- [Dataset items]:
----
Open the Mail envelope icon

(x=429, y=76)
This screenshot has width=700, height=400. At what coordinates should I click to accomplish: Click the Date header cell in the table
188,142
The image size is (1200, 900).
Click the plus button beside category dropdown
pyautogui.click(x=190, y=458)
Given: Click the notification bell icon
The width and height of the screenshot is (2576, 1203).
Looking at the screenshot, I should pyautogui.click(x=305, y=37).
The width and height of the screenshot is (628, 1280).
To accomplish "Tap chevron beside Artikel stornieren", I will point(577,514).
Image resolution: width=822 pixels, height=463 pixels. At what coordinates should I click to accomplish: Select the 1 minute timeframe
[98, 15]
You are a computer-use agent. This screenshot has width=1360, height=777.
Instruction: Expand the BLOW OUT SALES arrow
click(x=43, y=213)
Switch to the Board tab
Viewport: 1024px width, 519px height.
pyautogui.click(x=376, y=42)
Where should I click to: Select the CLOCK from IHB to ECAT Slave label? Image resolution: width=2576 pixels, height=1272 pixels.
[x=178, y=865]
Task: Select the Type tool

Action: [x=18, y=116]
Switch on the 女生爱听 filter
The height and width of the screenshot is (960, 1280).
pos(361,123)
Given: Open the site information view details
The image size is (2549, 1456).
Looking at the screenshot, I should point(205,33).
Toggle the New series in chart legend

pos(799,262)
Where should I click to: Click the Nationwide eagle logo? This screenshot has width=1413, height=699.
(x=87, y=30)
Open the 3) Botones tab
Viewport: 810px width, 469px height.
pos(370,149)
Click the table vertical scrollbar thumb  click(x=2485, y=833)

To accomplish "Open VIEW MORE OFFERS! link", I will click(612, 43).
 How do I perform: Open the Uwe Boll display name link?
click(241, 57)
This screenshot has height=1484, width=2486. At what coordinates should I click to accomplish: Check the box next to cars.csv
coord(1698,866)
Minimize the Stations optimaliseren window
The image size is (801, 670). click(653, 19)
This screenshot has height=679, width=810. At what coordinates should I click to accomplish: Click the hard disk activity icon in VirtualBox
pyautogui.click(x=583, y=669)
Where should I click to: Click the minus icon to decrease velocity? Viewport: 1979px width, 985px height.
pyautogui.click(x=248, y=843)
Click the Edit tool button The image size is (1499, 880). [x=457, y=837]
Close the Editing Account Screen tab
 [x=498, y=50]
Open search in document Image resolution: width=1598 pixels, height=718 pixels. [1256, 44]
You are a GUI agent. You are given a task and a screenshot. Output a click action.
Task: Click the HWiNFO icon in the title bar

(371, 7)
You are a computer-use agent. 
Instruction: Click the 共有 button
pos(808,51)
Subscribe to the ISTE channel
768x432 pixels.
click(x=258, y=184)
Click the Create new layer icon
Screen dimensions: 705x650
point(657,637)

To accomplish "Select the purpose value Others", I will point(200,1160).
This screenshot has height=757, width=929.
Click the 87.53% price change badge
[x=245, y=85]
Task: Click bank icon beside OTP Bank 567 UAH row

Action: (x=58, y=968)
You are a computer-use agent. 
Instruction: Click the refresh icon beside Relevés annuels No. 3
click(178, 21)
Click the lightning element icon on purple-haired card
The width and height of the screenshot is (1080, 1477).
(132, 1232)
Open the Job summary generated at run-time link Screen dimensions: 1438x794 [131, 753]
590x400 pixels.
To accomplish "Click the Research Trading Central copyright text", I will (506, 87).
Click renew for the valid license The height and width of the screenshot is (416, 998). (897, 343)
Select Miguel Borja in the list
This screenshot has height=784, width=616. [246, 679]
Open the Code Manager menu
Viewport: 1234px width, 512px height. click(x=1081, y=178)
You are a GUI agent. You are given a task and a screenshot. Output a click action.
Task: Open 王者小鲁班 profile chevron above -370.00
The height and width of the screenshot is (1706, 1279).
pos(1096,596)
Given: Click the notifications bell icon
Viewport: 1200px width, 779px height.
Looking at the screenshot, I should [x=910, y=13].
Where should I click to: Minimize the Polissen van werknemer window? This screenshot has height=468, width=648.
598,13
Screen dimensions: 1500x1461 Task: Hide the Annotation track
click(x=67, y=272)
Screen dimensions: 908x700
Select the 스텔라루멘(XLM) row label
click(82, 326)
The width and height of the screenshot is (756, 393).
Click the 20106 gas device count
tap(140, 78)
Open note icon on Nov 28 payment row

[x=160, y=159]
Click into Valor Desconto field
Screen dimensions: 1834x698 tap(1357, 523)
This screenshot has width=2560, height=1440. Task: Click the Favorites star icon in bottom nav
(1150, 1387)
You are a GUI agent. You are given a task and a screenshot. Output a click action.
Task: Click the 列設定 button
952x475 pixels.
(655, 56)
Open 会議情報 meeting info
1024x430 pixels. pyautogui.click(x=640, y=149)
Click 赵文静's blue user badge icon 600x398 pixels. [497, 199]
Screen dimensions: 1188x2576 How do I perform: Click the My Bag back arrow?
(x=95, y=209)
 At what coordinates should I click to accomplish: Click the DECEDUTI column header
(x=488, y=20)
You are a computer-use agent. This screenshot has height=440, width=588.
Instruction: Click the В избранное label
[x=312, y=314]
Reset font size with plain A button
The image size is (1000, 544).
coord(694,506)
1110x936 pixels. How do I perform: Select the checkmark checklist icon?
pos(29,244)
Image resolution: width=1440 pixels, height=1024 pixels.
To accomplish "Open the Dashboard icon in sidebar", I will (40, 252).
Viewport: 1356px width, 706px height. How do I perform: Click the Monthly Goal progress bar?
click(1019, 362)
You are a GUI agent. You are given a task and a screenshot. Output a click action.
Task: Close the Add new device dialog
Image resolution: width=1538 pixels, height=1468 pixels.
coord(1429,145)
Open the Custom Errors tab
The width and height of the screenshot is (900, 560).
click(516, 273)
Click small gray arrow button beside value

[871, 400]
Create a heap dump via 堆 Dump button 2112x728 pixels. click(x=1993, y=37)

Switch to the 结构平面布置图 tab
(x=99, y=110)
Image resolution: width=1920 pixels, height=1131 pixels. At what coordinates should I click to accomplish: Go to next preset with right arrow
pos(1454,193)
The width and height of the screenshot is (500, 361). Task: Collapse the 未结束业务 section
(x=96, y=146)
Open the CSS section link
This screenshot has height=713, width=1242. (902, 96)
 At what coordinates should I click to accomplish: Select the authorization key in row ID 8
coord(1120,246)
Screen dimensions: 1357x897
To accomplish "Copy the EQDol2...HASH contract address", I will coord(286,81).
----
- [SET TASK]: Extract each of the items above and reproduce its lines verbatim, altering nothing.

- [REPLY TO THE TASK]:
Open the Mail envelope icon

(x=429, y=76)
This screenshot has width=700, height=400. At what coordinates should I click to accomplish: Click the Date header cell in the table
188,142
The image size is (1200, 900).
Click the plus button beside category dropdown
pyautogui.click(x=190, y=458)
Given: Click the notification bell icon
The width and height of the screenshot is (2576, 1203).
Looking at the screenshot, I should pyautogui.click(x=305, y=37).
The width and height of the screenshot is (628, 1280).
To accomplish "Tap chevron beside Artikel stornieren", I will point(577,514).
Image resolution: width=822 pixels, height=463 pixels. At what coordinates should I click to accomplish: Select the 1 minute timeframe
[98, 15]
You are a computer-use agent. This screenshot has width=1360, height=777.
Instruction: Expand the BLOW OUT SALES arrow
click(x=43, y=213)
Switch to the Board tab
Viewport: 1024px width, 519px height.
pyautogui.click(x=376, y=42)
Where should I click to: Select the CLOCK from IHB to ECAT Slave label? Image resolution: width=2576 pixels, height=1272 pixels.
[x=178, y=865]
Task: Select the Type tool

Action: [x=18, y=116]
Switch on the 女生爱听 filter
The height and width of the screenshot is (960, 1280).
pos(361,123)
Given: Open the site information view details
The image size is (2549, 1456).
Looking at the screenshot, I should point(205,33).
Toggle the New series in chart legend

pos(799,262)
Where should I click to: Click the Nationwide eagle logo? This screenshot has width=1413, height=699.
(x=87, y=30)
Open the 3) Botones tab
Viewport: 810px width, 469px height.
pos(370,149)
Click the table vertical scrollbar thumb  click(x=2485, y=833)

To accomplish "Open VIEW MORE OFFERS! link", I will click(612, 43).
 How do I perform: Open the Uwe Boll display name link?
click(241, 57)
This screenshot has height=1484, width=2486. At what coordinates should I click to accomplish: Check the box next to cars.csv
coord(1698,866)
Minimize the Stations optimaliseren window
The image size is (801, 670). click(653, 19)
This screenshot has height=679, width=810. At what coordinates should I click to accomplish: Click the hard disk activity icon in VirtualBox
pyautogui.click(x=583, y=669)
Where should I click to: Click the minus icon to decrease velocity? Viewport: 1979px width, 985px height.
pyautogui.click(x=248, y=843)
Click the Edit tool button The image size is (1499, 880). [x=457, y=837]
Close the Editing Account Screen tab
 [x=498, y=50]
Open search in document Image resolution: width=1598 pixels, height=718 pixels. [1256, 44]
You are a GUI agent. You are given a task and a screenshot. Output a click action.
Task: Click the HWiNFO icon in the title bar

(371, 7)
You are a computer-use agent. 
Instruction: Click the 共有 button
pos(808,51)
Subscribe to the ISTE channel
768x432 pixels.
click(x=258, y=184)
Click the Create new layer icon
Screen dimensions: 705x650
point(657,637)

To accomplish "Select the purpose value Others", I will point(200,1160).
This screenshot has height=757, width=929.
Click the 87.53% price change badge
[x=245, y=85]
Task: Click bank icon beside OTP Bank 567 UAH row

Action: (x=58, y=968)
You are a computer-use agent. 
Instruction: Click the refresh icon beside Relevés annuels No. 3
click(178, 21)
Click the lightning element icon on purple-haired card
The width and height of the screenshot is (1080, 1477).
(132, 1232)
Open the Job summary generated at run-time link Screen dimensions: 1438x794 [131, 753]
590x400 pixels.
To accomplish "Click the Research Trading Central copyright text", I will (506, 87).
Click renew for the valid license The height and width of the screenshot is (416, 998). (897, 343)
Select Miguel Borja in the list
This screenshot has height=784, width=616. [246, 679]
Open the Code Manager menu
Viewport: 1234px width, 512px height. click(x=1081, y=178)
You are a GUI agent. You are given a task and a screenshot. Output a click action.
Task: Open 王者小鲁班 profile chevron above -370.00
The height and width of the screenshot is (1706, 1279).
pos(1096,596)
Given: Click the notifications bell icon
Viewport: 1200px width, 779px height.
Looking at the screenshot, I should [x=910, y=13].
Where should I click to: Minimize the Polissen van werknemer window? This screenshot has height=468, width=648.
598,13
Screen dimensions: 1500x1461 Task: Hide the Annotation track
click(x=67, y=272)
Screen dimensions: 908x700
Select the 스텔라루멘(XLM) row label
click(82, 326)
The width and height of the screenshot is (756, 393).
Click the 20106 gas device count
tap(140, 78)
Open note icon on Nov 28 payment row

[x=160, y=159]
Click into Valor Desconto field
Screen dimensions: 1834x698 tap(1357, 523)
This screenshot has width=2560, height=1440. Task: Click the Favorites star icon in bottom nav
(1150, 1387)
You are a GUI agent. You are given a task and a screenshot. Output a click action.
Task: Click the 列設定 button
952x475 pixels.
(655, 56)
Open 会議情報 meeting info
1024x430 pixels. pyautogui.click(x=640, y=149)
Click 赵文静's blue user badge icon 600x398 pixels. [497, 199]
Screen dimensions: 1188x2576 How do I perform: Click the My Bag back arrow?
(x=95, y=209)
 At what coordinates should I click to accomplish: Click the DECEDUTI column header
(x=488, y=20)
You are a computer-use agent. This screenshot has height=440, width=588.
Instruction: Click the В избранное label
[x=312, y=314]
Reset font size with plain A button
The image size is (1000, 544).
coord(694,506)
1110x936 pixels. How do I perform: Select the checkmark checklist icon?
pos(29,244)
Image resolution: width=1440 pixels, height=1024 pixels.
To accomplish "Open the Dashboard icon in sidebar", I will (40, 252).
Viewport: 1356px width, 706px height. How do I perform: Click the Monthly Goal progress bar?
click(1019, 362)
You are a GUI agent. You are given a task and a screenshot. Output a click action.
Task: Close the Add new device dialog
Image resolution: width=1538 pixels, height=1468 pixels.
coord(1429,145)
Open the Custom Errors tab
The width and height of the screenshot is (900, 560).
click(516, 273)
Click small gray arrow button beside value

[871, 400]
Create a heap dump via 堆 Dump button 2112x728 pixels. click(x=1993, y=37)

Switch to the 结构平面布置图 tab
(x=99, y=110)
Image resolution: width=1920 pixels, height=1131 pixels. At what coordinates should I click to accomplish: Go to next preset with right arrow
pos(1454,193)
The width and height of the screenshot is (500, 361). Task: Collapse the 未结束业务 section
(x=96, y=146)
Open the CSS section link
This screenshot has height=713, width=1242. (902, 96)
 At what coordinates should I click to accomplish: Select the authorization key in row ID 8
coord(1120,246)
Screen dimensions: 1357x897
To accomplish "Copy the EQDol2...HASH contract address", I will coord(286,81).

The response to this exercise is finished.